On Tuesday a priest had his throat slashed by two Islamic State terrorists at his church in France.
The Metropolitan Police said it had circulated specific advice on how churches can protect themselves.
Neil Basu, Deputy Assistant Commissioner, said: "Following recent events in France, we are reiterating our protective security advice to Christian places of worship and have circulated specific advice today.
"We are also taking this opportunity to remind them to review their security arrangements as a precaution."
Professor Anthony Glees is the Director of the Centre for Security and Intelligence Studies at the University of Buckingham.
On Premier's News Hour he said church wardens should be "particularly bright eyed at the moment" and is encouraging them to look out for suspicious activity and people you wouldn't expect to come to a church.

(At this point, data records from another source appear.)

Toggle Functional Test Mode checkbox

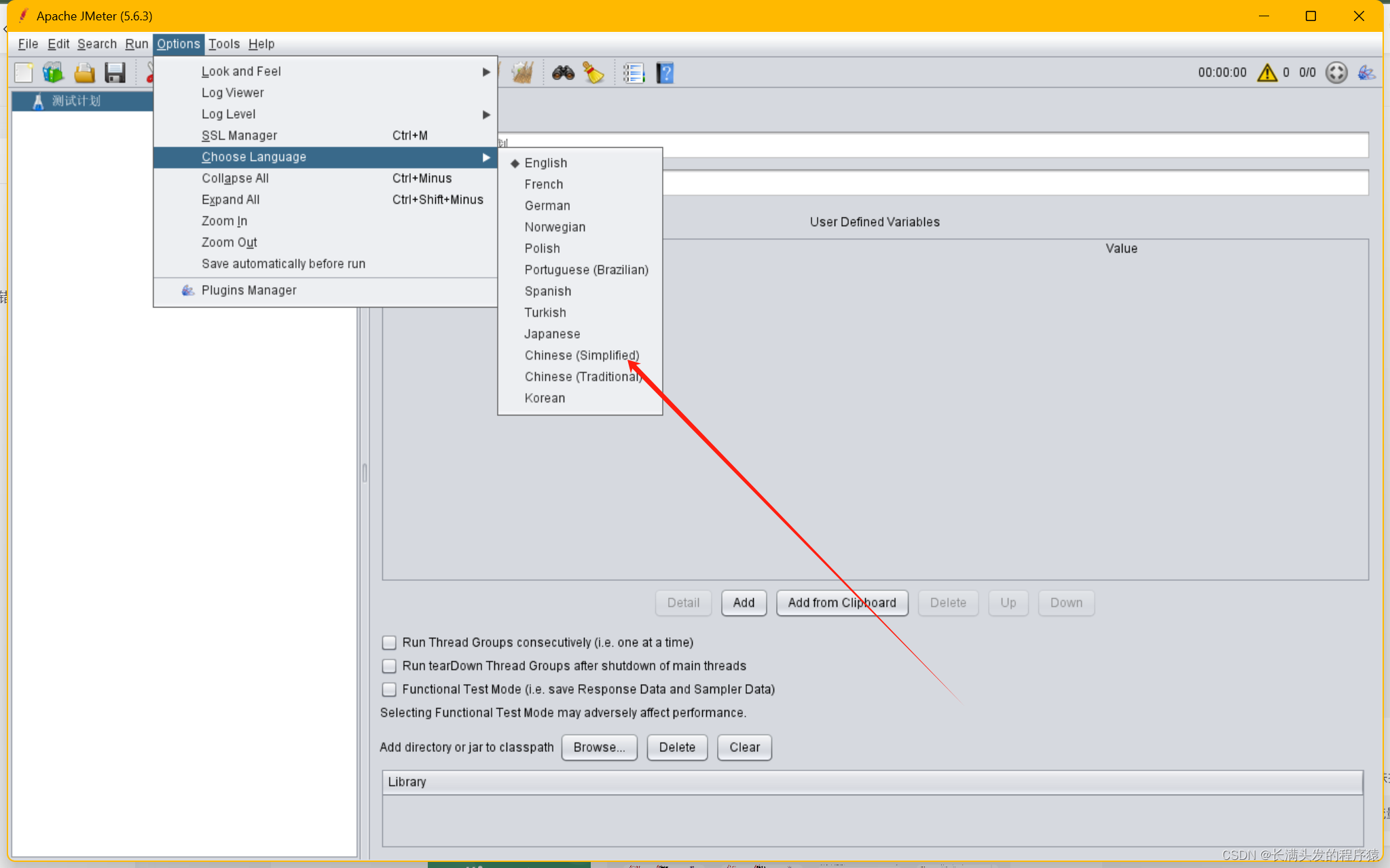(389, 690)
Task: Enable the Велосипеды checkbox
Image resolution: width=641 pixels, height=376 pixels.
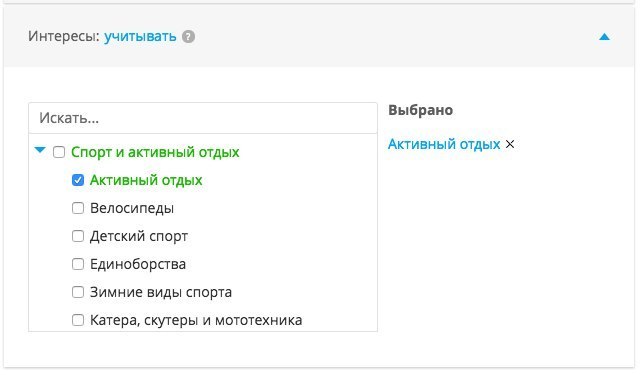Action: coord(78,208)
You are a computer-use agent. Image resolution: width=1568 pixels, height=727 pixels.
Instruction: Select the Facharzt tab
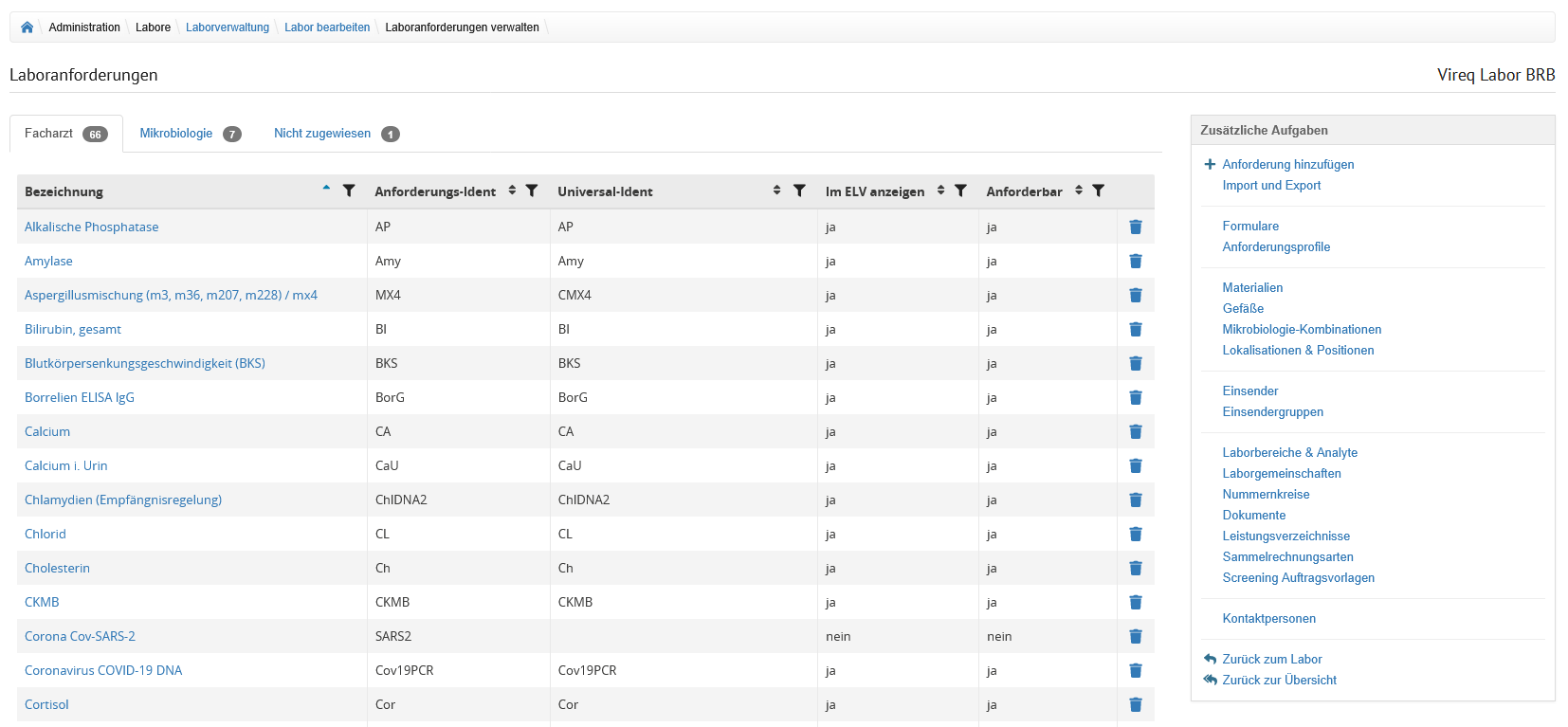pos(49,134)
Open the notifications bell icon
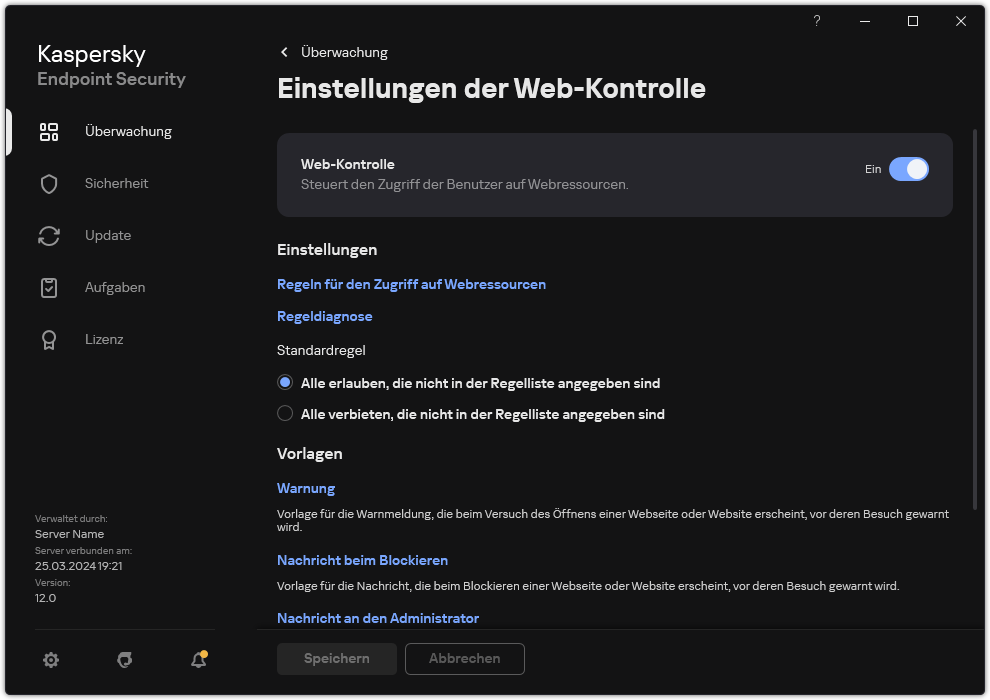Image resolution: width=990 pixels, height=700 pixels. pos(198,660)
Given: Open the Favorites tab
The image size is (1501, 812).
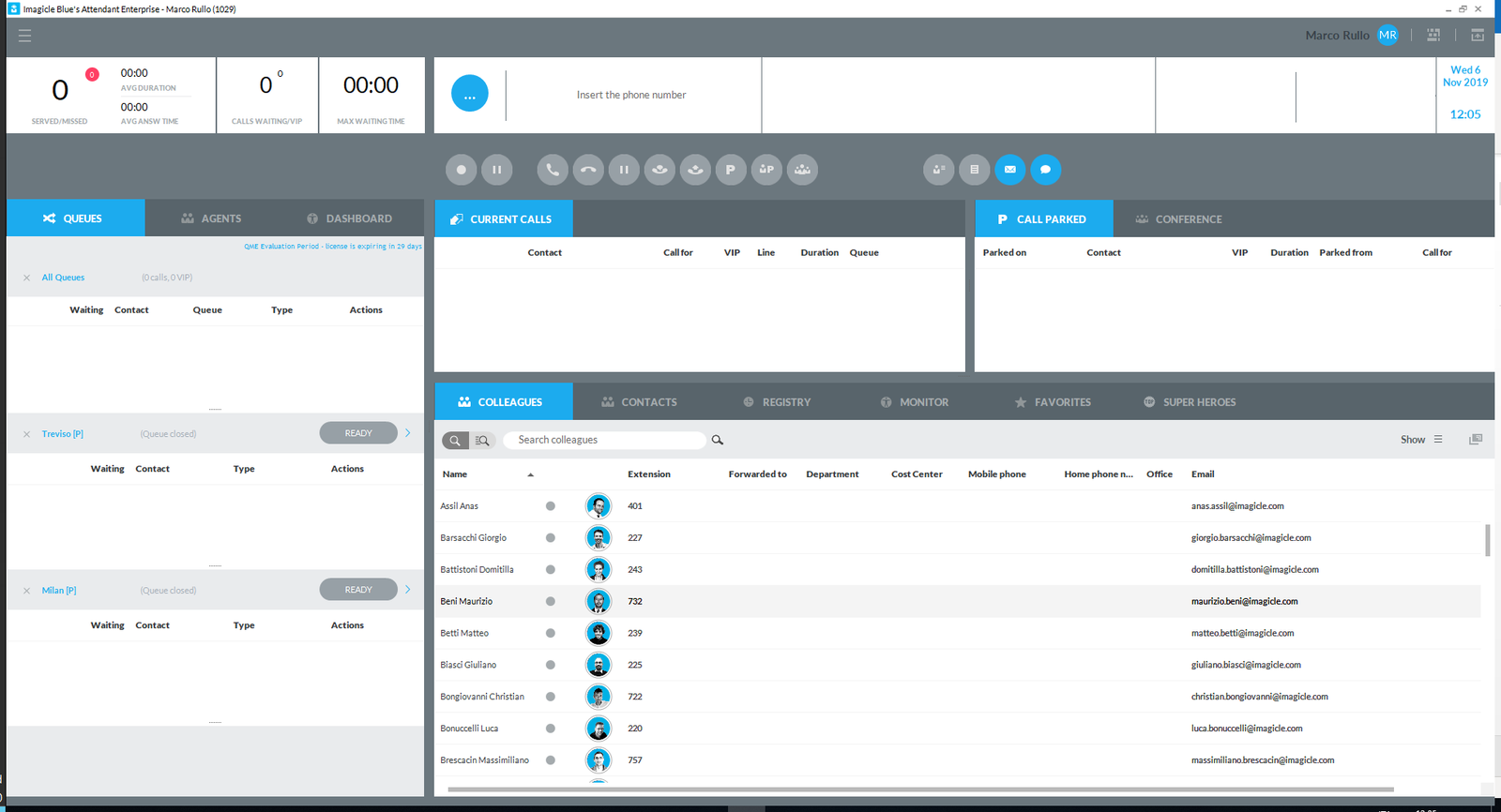Looking at the screenshot, I should (1053, 402).
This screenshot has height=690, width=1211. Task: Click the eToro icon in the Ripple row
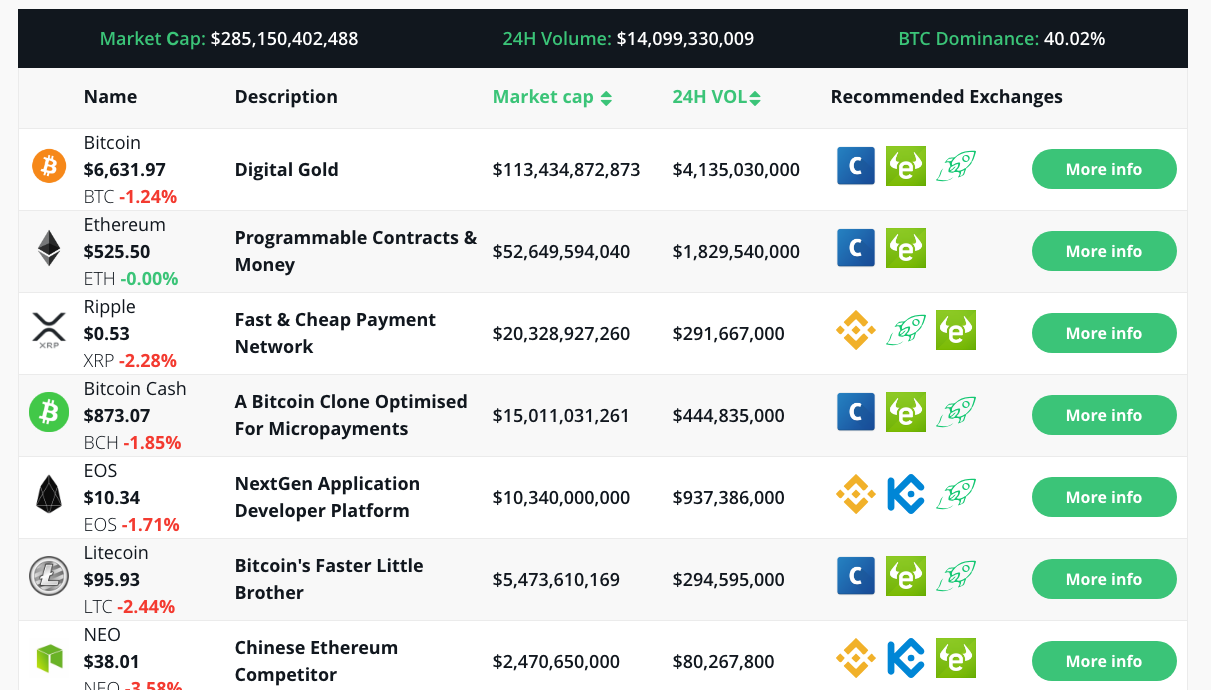point(956,330)

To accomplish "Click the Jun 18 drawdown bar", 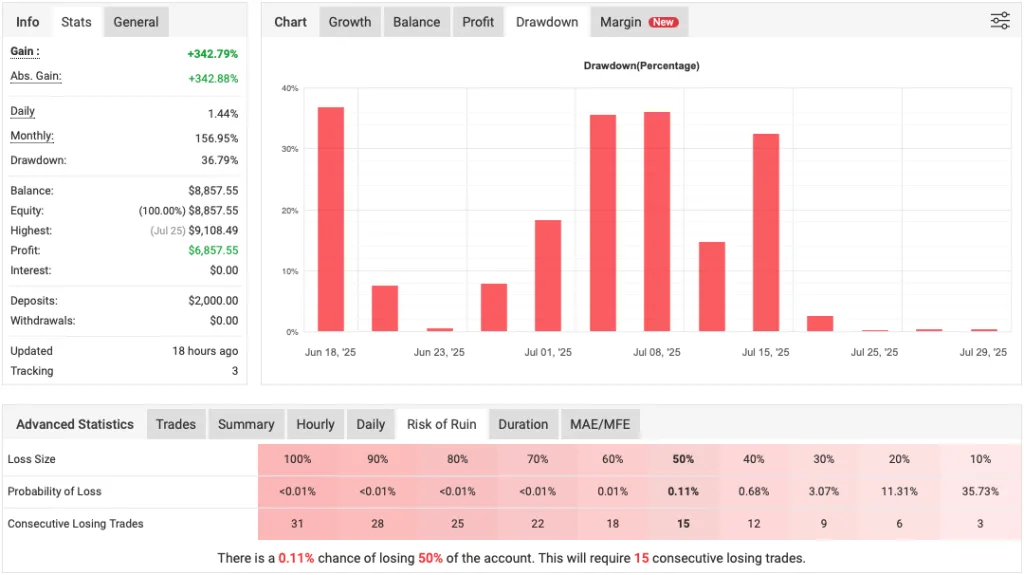I will point(331,219).
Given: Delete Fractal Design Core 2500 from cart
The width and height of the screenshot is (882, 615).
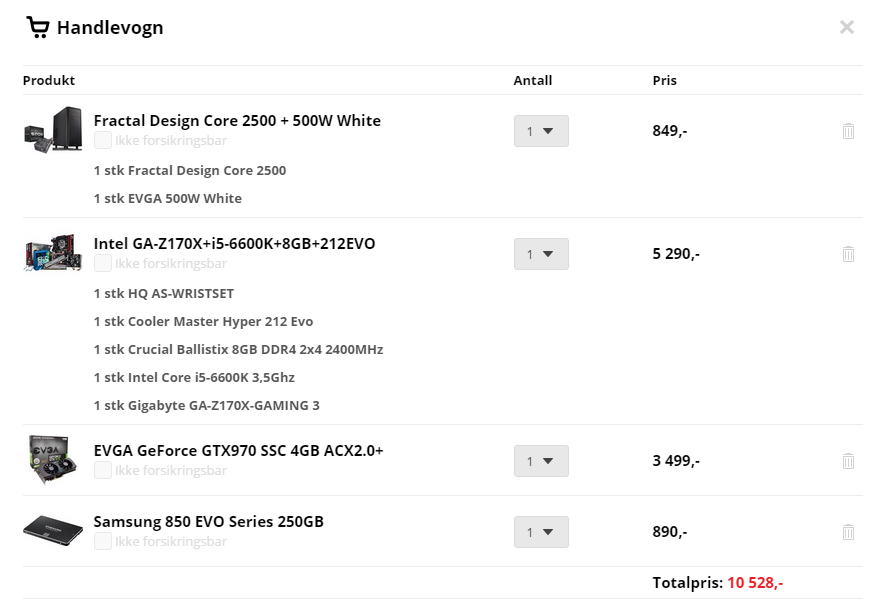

He said: "People should be alert, people shouldn't be hysterical.
"Above all they should remember that the advice they are always given is, if there is a problem you should run away from it."
The Islamic State terror group has claimed responsibility for the killing, describing the two knifemen who slit the throat of 85-year-old Father Jacques Hamel and seriously injured an 86-year-old parishioner as its "soldiers".
French President Francois Hollande called Pope Francis on Tuesday night and promised to protect churches in France.
"To attack a church, to kill a priest, is to profane the Republic," said the politician.
Elsewhere Prime Minister Theresa May has vowed that Islamist terrorists "will not prevail".
Speaking during a visit to Italy, Mrs May called on European states to step up intelligence-sharing, which she said was "one of the best ways in which we can work together to ensure that we deal with this threat, to protect our citizens, but also to ensure that the terrorists do not win".
And she added: "They are trying to attack our values. They are attacking our way of life. They will not prevail."
Earlier this week the Home Secretary Amber Rudd made a prearranged announcement of new measures to combat hate crime, including a £2.4 million fund to pay for extra security at places of worship.